Kagan agreed and also pointed out that “the numbers themselves are staggering” when looking at the difference between the larger amount of questions posed to black jurors than white jurors.

This is the second time the Supreme Court has considered the Flowers case. In 2016, the justices granted the petition for a writ of certiorari and rejected the decision of the Mississippi State Supreme Court, ordering the lower court to re-examine the case based on the ruling in Foster vs. Chatman.

In Foster, the high court ruled that the defendant met the burden of proof established in Batson vs. Kentucky since there was physical evidence of the prosecutor’s notes about only striking black jurors.

Justice Brett Kavanaugh questioned how Batson would be applied given the history of the number of black jurors stricken from the trial court.

When the plaintiff’s attorney, Jason Davis, agreed that consideration of history is important to this case, Kavanaugh pointed to a prosecutor’s challenge to a juror’s partiality to the “defendant because of their shared race” as discussed in Batson.

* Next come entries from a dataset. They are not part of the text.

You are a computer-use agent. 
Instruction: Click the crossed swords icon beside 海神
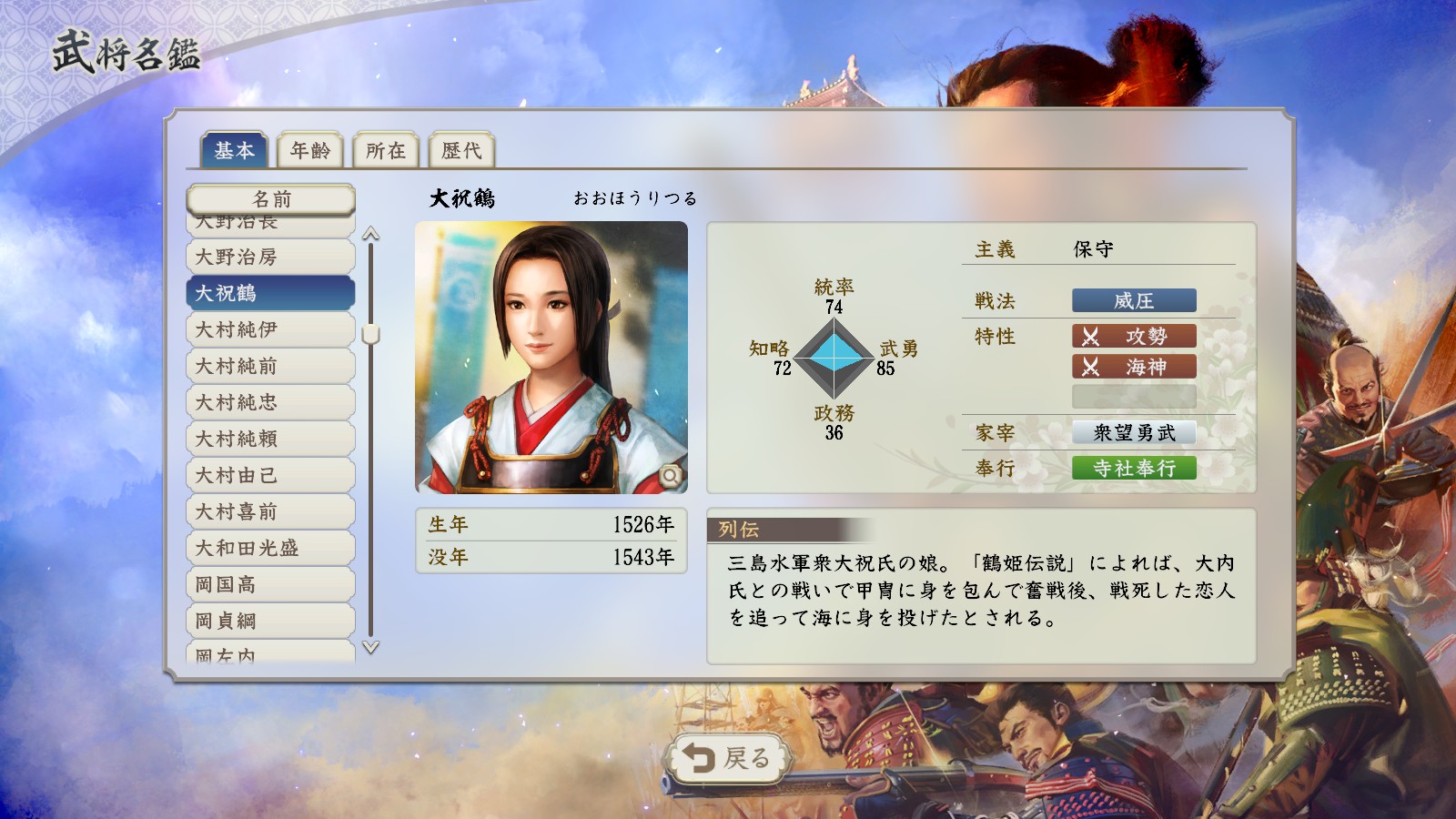coord(1090,368)
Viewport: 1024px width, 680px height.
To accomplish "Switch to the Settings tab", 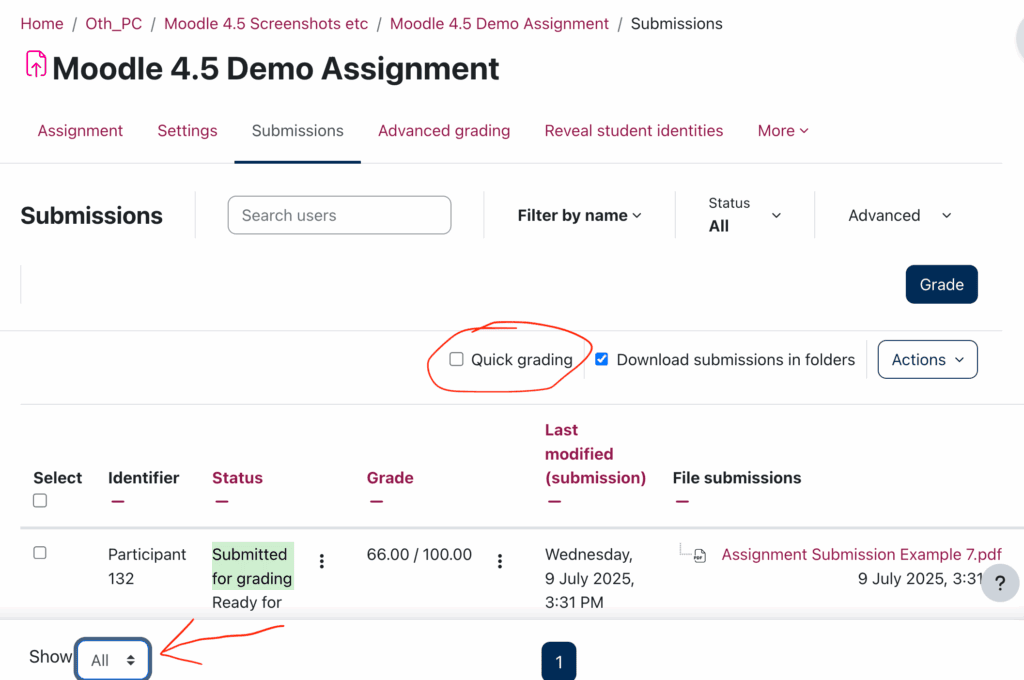I will (187, 130).
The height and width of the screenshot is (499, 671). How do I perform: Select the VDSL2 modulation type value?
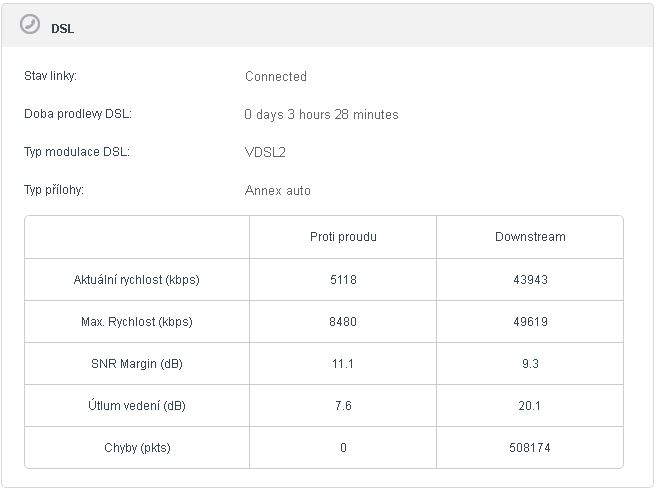(x=265, y=152)
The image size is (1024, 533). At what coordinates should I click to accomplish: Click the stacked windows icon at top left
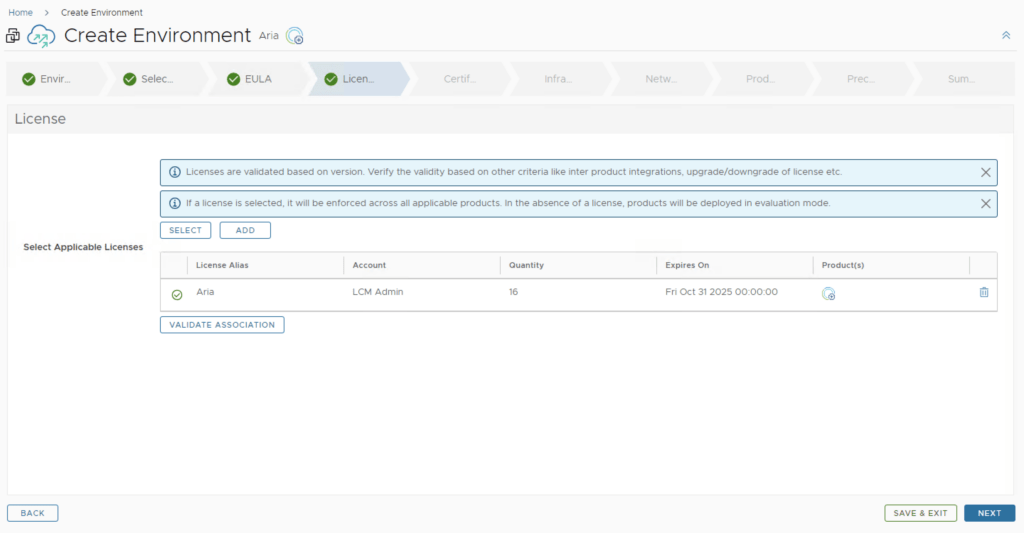point(13,36)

In a rare move, Justice Clarence Thomas posed a question to the defense at the end of oral arguments. Thomas asked whether the defense had exercised any peremptory challenges that threw out white jurors in this case. The last time Thomas spoke during oral arguments was in 2016.

Even if the Supreme Court ruled in favor of Flowers, the defendant’s conviction would be reversed but he could still face a seventh trial for the murders in Mississippi.